A 2024 study published in the International Journal of Environmental Research and Public Health tracked over 250 elementary school pitchers across one full year to answer a surprisingly simple question: can the way a kid squats tell us anything about whether they'll hurt their elbow? The researchers tested three different deep squat variations, hands overhead, hands on chest, and hands behind the back, and then followed these young athletes to see who developed medial elbow injuries. What they found was both striking and increasingly difficult to ignore. Players who failed the deep squat test were significantly more likely to develop medial elbow injuries, and the success rate on the squat was 22.6% lower in the injured group compared to those who stayed healthy. Of the three variations, the backward squat (hands behind back) was the most predictive of injury risk. Over the course of one year, 21.7% of these elementary-age pitchers developed medial elbow injuries. The backward squat, as the researchers noted, likely challenges multiple systems at once: ankle dorsiflexion, trunk control, neuromuscular coordination, and postural stability. When young pitchers can't coordinate these systems in a controlled squat pattern, the suspicion is that the same deficits show up during throwing, disrupting energy transfer from the ground up and leaving the elbow to absorb forces it was never designed to handle.

What the Study Found

The study design was straightforward but comprehensive. Researchers assessed 257 elementary school baseball players using three squat variations, each challenging the body in slightly different ways. The overhead squat required the athlete to hold their arms above their head while descending into a full squat. The chest squat had them cross their arms over their chest. The backward squat, which turned out to be the most revealing, required the athlete to place their hands behind their back. The test wasn't about strength or how much weight someone could move, it was about movement quality, coordination, and the ability to organize multiple joints and segments under a simple but demanding task. Players either passed or failed based on their ability to perform the squat without compensation, loss of balance, or positional breakdown. Then the researchers followed these athletes for one year, tracking who developed medial elbow pain or injury.

The results were clear. The injured group had a squat success rate of just 38.7%, compared to 61.3% in the non-injured group. That 22.6% gap wasn't a subtle trend, it was a significant marker. And while all three squat variations showed some relationship to injury risk, the backward squat stood out. Failing this test was the strongest predictor. Why? Because the backward squat removes the counterbalance that your arms normally provide. Without that assist, your body has to rely entirely on ankle mobility, hip control, trunk stability, and the coordinated firing of muscles throughout the entire posterior chain. If any of those systems are compromised, limited, or poorly coordinated, the squat falls apart. And if the squat falls apart, there's a decent chance the throwing motion isn't far behind.
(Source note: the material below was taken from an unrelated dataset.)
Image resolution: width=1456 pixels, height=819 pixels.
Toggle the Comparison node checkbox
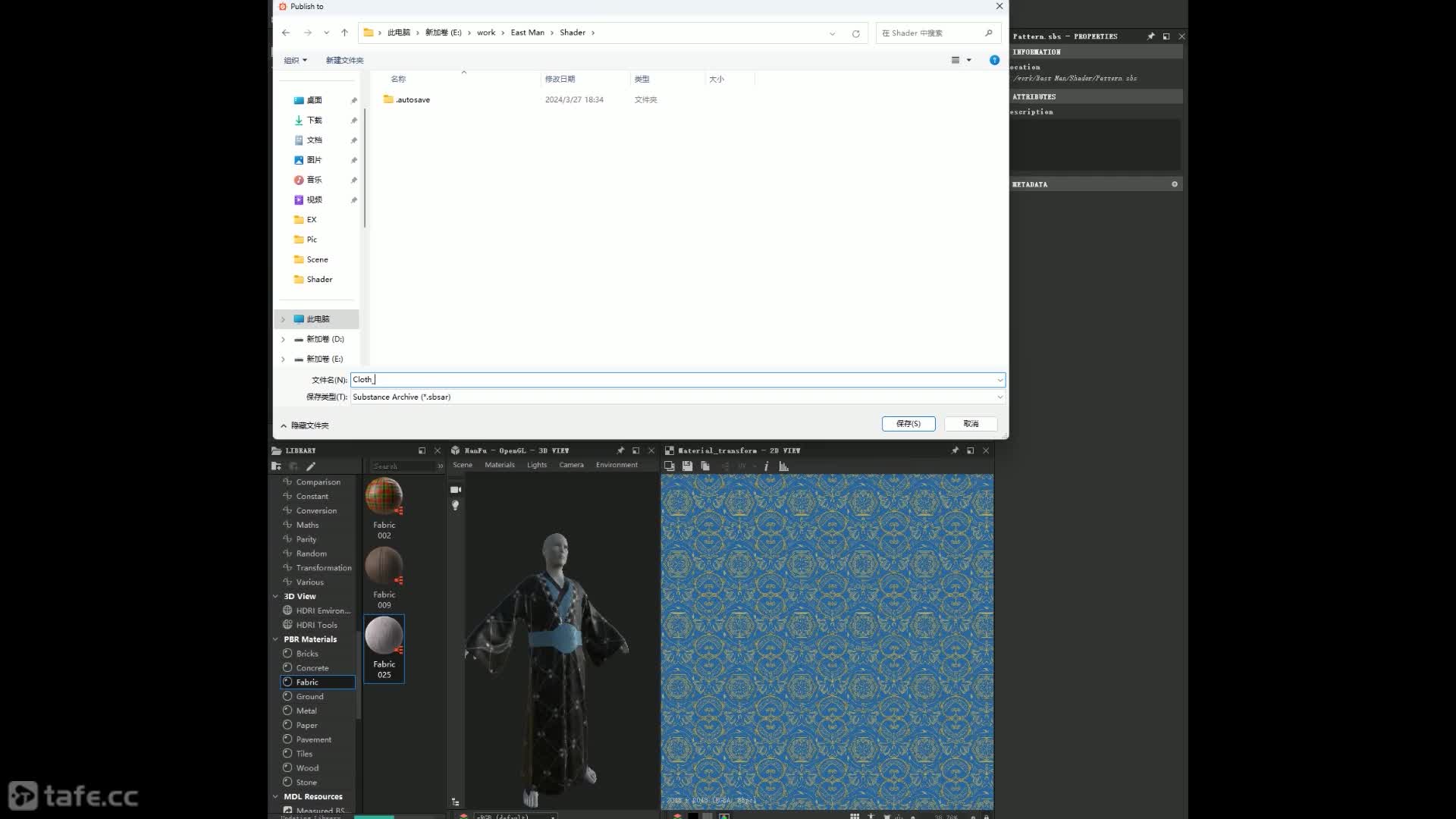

To be honest, this reminds me of something we see all the time in youth athletes. A kid steps on the mound, and you watch their delivery, everything looks fine from the arm. But then you see how they load into their back leg, or how their hips move (or don't move), and suddenly it makes sense why their elbow hurts. The arm is just doing what the rest of the body is asking it to do. If the lower half can't create, transfer, or control force efficiently, the arm has to make up the difference. That's not a sustainable strategy, especially for a developing athlete whose tissues are still adapting to the demands of repetitive throwing.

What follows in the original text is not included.